◆ Try it
Work through the data line by line, gathering every line that has the word "agent".

** Opening Data to use block **

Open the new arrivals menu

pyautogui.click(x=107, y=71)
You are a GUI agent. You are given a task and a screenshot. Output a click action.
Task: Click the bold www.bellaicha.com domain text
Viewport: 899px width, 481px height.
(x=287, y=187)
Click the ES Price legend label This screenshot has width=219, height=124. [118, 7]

** Closing Data to use block **
** Opening Data to use block **

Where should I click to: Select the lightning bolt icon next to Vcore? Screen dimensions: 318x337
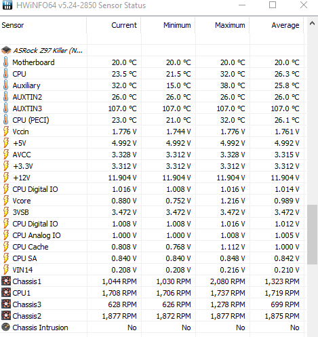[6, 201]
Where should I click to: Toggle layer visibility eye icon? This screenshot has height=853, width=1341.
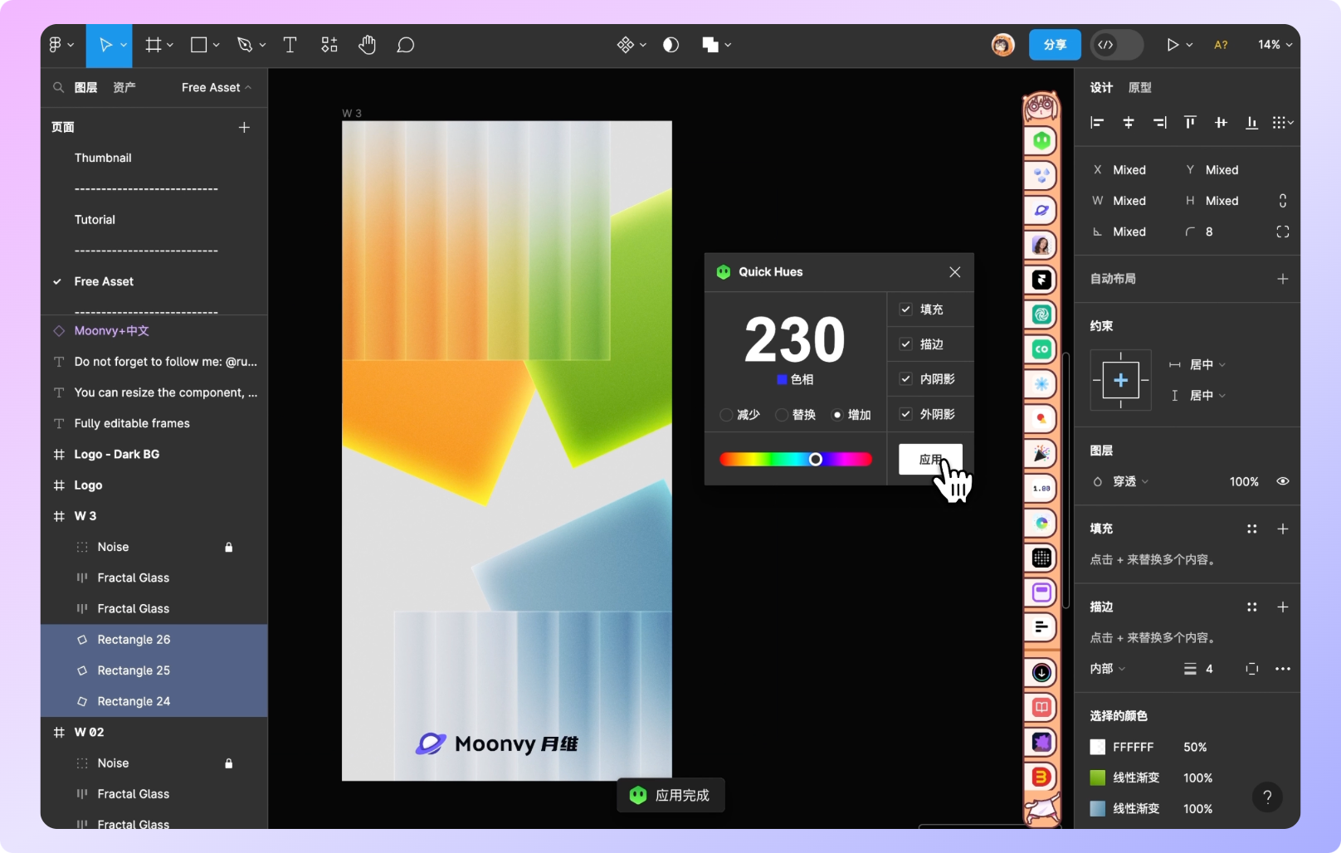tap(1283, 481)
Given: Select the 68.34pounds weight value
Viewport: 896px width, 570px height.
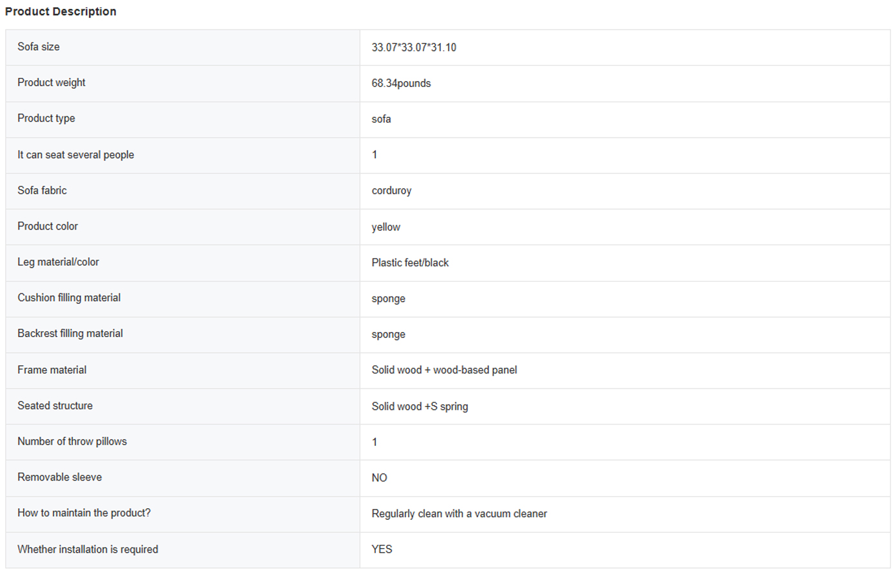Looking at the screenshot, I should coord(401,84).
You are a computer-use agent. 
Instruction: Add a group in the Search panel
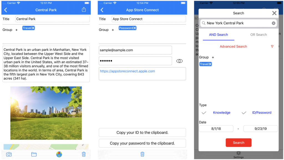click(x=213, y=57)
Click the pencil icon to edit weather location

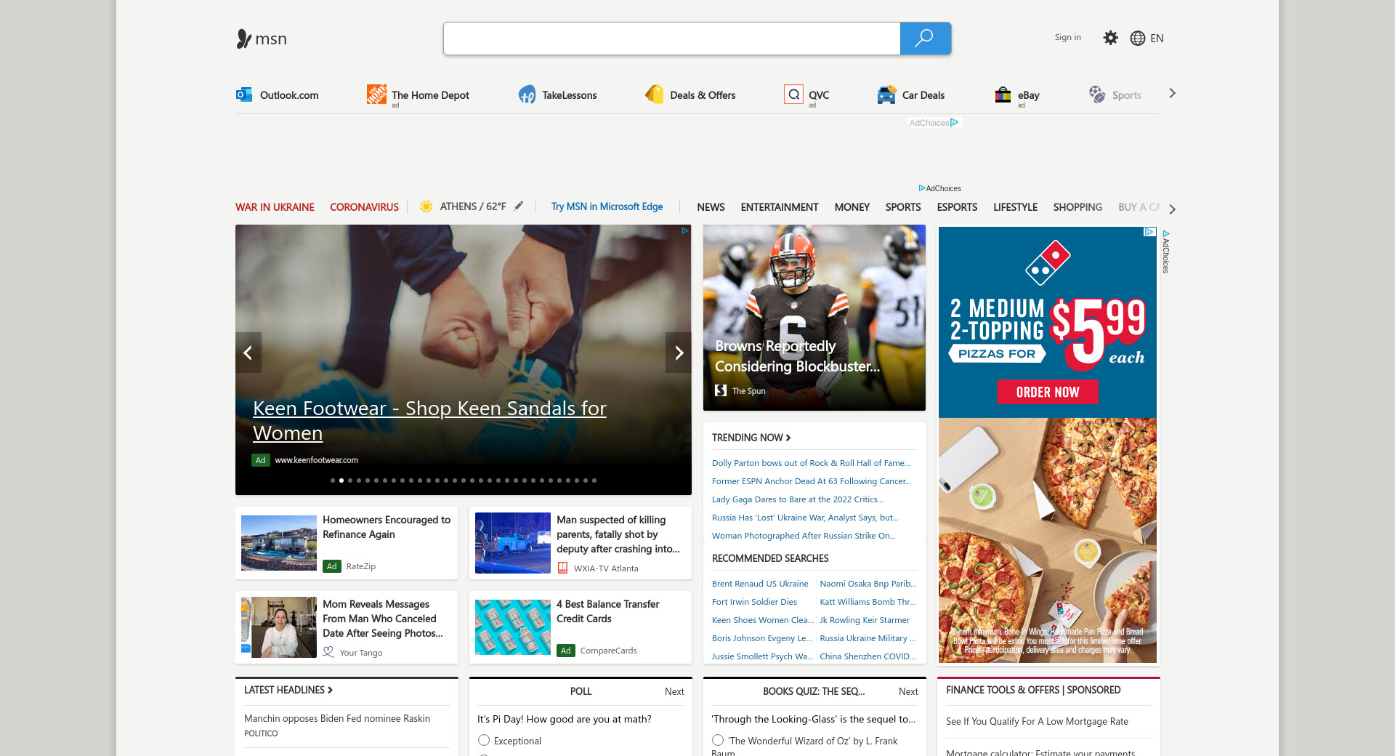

** Closing Data to use block **

◆ Response for this exercise
You are a GUI agent. You are given a task and a screenshot. Output a click action.
You are a computer-use agent. 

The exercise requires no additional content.